[国家集训队]小Z的袜子
Description
Solution
又水了一道莫队题(练练手感)
对于询问,以左端点的块为第一关键字,右端点为第二关键字排序
用一个cnt数组储存从l到r这段区间中的各个颜色的数量
通过不断加减维护\(\sum^{m}_{i=1} \frac{cnt[color_i]*(cnt[color_i]-1)}{2}\)

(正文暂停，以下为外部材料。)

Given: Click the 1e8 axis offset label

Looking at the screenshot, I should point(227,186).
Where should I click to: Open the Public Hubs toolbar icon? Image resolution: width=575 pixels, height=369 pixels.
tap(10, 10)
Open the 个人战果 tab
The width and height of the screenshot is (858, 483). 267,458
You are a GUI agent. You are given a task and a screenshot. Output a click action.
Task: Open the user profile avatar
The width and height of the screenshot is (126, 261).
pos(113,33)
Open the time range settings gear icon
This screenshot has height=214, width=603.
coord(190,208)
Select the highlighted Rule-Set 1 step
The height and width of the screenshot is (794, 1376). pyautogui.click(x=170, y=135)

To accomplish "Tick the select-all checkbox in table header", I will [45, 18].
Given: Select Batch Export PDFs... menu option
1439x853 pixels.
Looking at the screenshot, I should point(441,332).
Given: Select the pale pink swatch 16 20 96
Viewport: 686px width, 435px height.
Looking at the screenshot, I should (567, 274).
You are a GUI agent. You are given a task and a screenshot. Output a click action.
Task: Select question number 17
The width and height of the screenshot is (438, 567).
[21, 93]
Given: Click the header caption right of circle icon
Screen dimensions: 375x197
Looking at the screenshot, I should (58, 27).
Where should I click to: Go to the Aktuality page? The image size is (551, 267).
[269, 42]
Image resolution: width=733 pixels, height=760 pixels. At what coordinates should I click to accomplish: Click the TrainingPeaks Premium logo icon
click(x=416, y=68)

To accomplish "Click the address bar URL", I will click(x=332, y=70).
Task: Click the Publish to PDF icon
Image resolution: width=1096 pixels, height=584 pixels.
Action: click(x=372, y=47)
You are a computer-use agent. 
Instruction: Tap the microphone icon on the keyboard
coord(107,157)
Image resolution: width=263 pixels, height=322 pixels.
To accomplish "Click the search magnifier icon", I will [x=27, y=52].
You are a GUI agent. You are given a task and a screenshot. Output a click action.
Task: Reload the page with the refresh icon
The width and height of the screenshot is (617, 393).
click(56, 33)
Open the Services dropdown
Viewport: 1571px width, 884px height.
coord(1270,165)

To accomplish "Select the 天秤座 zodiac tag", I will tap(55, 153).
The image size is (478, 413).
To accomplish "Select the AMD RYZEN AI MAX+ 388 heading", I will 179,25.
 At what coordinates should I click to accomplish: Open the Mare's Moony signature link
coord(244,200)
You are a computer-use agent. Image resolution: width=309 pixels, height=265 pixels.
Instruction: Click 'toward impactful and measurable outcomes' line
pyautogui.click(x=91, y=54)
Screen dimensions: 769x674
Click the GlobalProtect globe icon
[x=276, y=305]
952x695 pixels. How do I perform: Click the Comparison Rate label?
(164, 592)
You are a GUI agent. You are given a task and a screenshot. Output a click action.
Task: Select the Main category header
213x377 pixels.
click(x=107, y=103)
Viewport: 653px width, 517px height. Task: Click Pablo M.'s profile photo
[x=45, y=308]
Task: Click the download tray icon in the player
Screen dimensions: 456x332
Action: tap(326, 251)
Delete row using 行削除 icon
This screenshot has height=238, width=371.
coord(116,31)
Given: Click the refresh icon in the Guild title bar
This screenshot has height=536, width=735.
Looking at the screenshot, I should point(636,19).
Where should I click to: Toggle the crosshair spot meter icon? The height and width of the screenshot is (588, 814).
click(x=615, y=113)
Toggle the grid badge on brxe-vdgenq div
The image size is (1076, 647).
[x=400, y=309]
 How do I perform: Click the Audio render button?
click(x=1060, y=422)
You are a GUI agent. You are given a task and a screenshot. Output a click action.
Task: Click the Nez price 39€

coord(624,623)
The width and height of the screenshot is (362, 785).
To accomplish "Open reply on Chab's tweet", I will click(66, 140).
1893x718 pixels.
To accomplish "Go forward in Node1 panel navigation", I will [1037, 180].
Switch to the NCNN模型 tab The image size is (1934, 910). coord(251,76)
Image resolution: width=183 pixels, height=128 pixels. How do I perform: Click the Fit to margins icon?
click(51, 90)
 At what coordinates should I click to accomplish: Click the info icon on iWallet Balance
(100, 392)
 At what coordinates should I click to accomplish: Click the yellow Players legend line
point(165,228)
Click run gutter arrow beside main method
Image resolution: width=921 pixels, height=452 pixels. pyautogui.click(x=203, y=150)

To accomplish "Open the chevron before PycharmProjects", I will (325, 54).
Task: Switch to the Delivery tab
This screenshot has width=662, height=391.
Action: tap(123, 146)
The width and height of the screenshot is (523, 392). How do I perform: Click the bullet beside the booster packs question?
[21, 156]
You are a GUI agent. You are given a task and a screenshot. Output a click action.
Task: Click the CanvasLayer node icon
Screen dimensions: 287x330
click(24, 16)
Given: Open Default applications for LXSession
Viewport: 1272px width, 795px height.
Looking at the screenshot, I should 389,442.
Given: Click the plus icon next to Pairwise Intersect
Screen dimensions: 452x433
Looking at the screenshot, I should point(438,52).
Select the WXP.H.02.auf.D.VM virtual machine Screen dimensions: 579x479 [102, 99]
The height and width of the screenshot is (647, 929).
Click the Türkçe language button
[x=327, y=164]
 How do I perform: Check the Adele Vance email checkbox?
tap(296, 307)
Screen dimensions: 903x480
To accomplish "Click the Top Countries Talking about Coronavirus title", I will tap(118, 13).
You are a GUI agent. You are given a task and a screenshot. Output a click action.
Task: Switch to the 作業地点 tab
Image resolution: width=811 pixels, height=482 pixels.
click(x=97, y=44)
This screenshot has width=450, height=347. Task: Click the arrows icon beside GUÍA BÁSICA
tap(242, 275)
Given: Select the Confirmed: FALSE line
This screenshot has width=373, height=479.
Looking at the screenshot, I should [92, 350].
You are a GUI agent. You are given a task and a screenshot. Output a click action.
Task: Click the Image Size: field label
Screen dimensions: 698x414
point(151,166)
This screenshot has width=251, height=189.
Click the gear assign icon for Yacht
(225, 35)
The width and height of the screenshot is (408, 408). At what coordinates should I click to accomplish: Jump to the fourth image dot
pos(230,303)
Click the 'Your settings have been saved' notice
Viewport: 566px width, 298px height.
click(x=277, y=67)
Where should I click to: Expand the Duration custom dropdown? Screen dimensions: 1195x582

和\(\frac{(q[i].len)\ast (q[i].len-1)}{2}\)除一个gcd就可以了
Code
#include<iostream>
#include<cstdio>
#include<cmath>
#include<algorithm>
using namespace std;
#define ll long long
#define MAXN 500005
struct rec {
ll l, r, num, base, x, y;
} q[MAXN];
ll n, m, BASE, l, r, ans;
ll c[MAXN], cnt[MAXN];
inline ll read() {
ll s = 0, w = 1;
char c = getchar();
for (; !isdigit(c); c = getchar()) if (c == '-') w = -1;
for (; isdigit(c); c = getchar()) s = (s << 1) + (s << 3) + (c ^ 48);
return s * w;
}
inline bool cmp1(rec x, rec y) {
return (x.base == y.base) ? x.r < y.r : x.base < y.base;
}
inline bool cmp2(rec x, rec y) {
return x.num < y.num;
}
ll gcd(ll x, ll y) {
return !y ? x : gcd(y, x % y);
}
int main() {
n = read(), m = read();
BASE = sqrt(n);
for (register ll i = 1; i <= n; i++)
c[i] = read();
for (register ll i = 1; i <= m; i++)
q[i].l = read(), q[i].r = read(), q[i].num = i, q[i].base = q[i].l / BASE;
sort(q + 1, q + m + 1, cmp1);
//cnt[0] = 1;
l = 1, r = 1, cnt[c[1]]++;
for (register ll i = 1; i <= m; i++) {
while (r < q[i].r) {
r++;
ans -= cnt[c[r]] * (cnt[c[r]] - 1);
cnt[c[r]]++;
ans += cnt[c[r]] * (cnt[c[r]] - 1);
}
while (r > q[i].r) {
ans -= cnt[c[r]] * (cnt[c[r]] - 1);
cnt[c[r]]--;
ans += cnt[c[r]] * (cnt[c[r]] - 1);
r--;
}
while (l < q[i].l) {
ans -= cnt[c[l]] * (cnt[c[l]] - 1);
cnt[c[l]]--;
ans += cnt[c[l]] * (cnt[c[l]] - 1);
l++;
}
while (l > q[i].l) {
l--;
ans -= cnt[c[l]] * (cnt[c[l]] - 1);
cnt[c[l]]++;
ans += cnt[c[l]] * (cnt[c[l]] - 1);
}
q[i].x = ans;
q[i].y = (q[i].r - q[i].l + 1) * (q[i].r - q[i].l);
}
sort(q + 1, q + m + 1, cmp2);
for (register ll i = 1; i <= m; i++)
if (q[i].l == q[i].r) cout << 0 << "/" << 1 << endl;
else
cout << q[i].x / gcd(q[i].x, q[i].y) << "/" << q[i].y / gcd(q[i].x, q[i].y) << endl;
return 0;
}
只要有想见的人,就不是孤身一人了。